In a bold move to rally young Democrat voters, Congresswoman Alexandria Ocasio-Cortez (AOC) has pledged to set her Tesla ablaze, denouncing it as the “sparkly toy of that stupid billionaire guy.” The fiery gesture, however, hit a snag when AOC admitted she’s still grappling with the arcane technology of matches, or as she calls them, “magic firesticks.”
“At least a shampoo bottle comes with instructions!” AOC declared, visibly frustrated at a press conference outside her Capitol Hill office. “The makers of these magic firesticks just expect people to know how to work them. It’s elitist and exclusionary!”
Determined to hold the firestick industry accountable, AOC took her crusade to the top, contacting R. Sinist, CEO of Matches R Us, the world’s largest match manufacturer. In a heated exchange, AOC grilled Sinist with hard-hitting questions that left the executive reeling. “What the hell does ‘close cover before striking’ even mean?” she demanded. “If you close the cover, then how the hell do you get the magic firesticks to work? It’s a paradox designed to confuse the working class!”

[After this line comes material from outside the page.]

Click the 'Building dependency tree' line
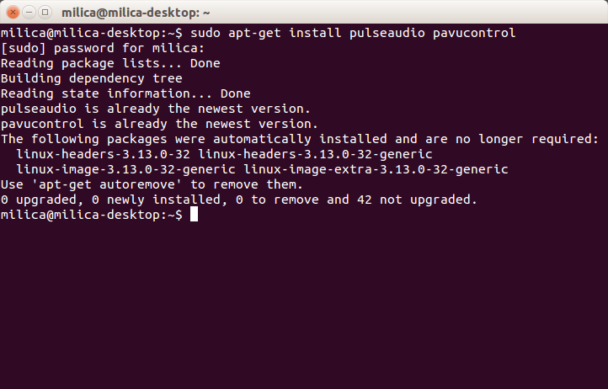[x=91, y=78]
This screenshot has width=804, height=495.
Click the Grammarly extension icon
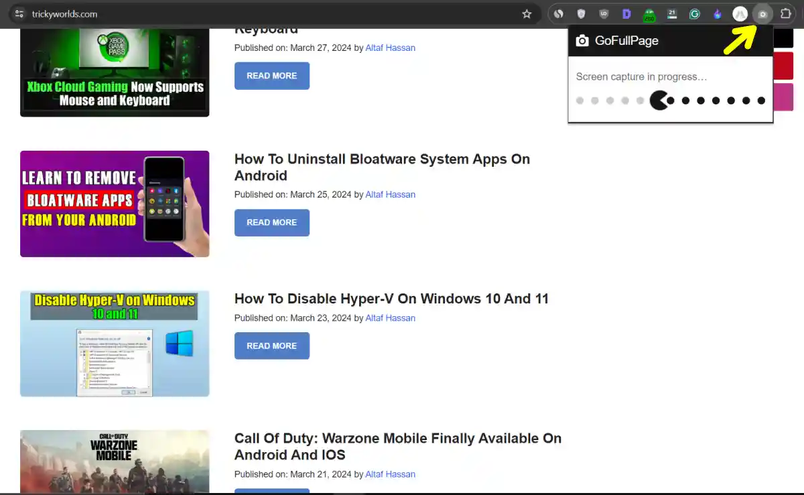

Sinist, visibly shaken after the interrogation, admitted defeat. “We just assumed people understood how to use matches,” he said, wiping sweat from his brow. “But after undergoing questioning by AOC, I realize we’ve been negligent. Effective immediately, every matchbook will include step-by-step instructions.” The announcement was met with thunderous applause from Democrats, who hailed AOC’s tenacity as a victory for accessibility and justice.
The ripple effects of AOC’s campaign are already being felt across industries. The fork and spoon sector, bracing for an impending storm, has preemptively hired consultants to draft user manuals. “If matches need instructions, what’s next?” lamented a spokesperson for CutleryCorp. “Are we going to have to explain how to scoop soup or stab a carrot? It’s a slippery slope.”
Meanwhile, AOC remains undeterred in her mission to torch her Tesla, a move she believes will galvanize young voters disillusioned by “billionaire nonsense.” Sources close to the Congresswoman report she’s been practicing with her newly labeled matchbooks in a controlled environment, though early attempts reportedly resulted in a singed campaign poster and a stern warning from her landlord.
As AOC prepares for her symbolic bonfire, political analysts speculate on the broader implications. “This could be a game-changer,” said one pundit. “If she pulls this off, it’s a middle finger to corporate excess. If she doesn’t, well, it’s still a viral moment.”
For now, the nation watches with bated breath as AOC continues her quest to conquer the magic firestick. In her own words, “I’ll burn that Tesla to the ground… just as soon as I figure out which end of the stick makes the fire happen.”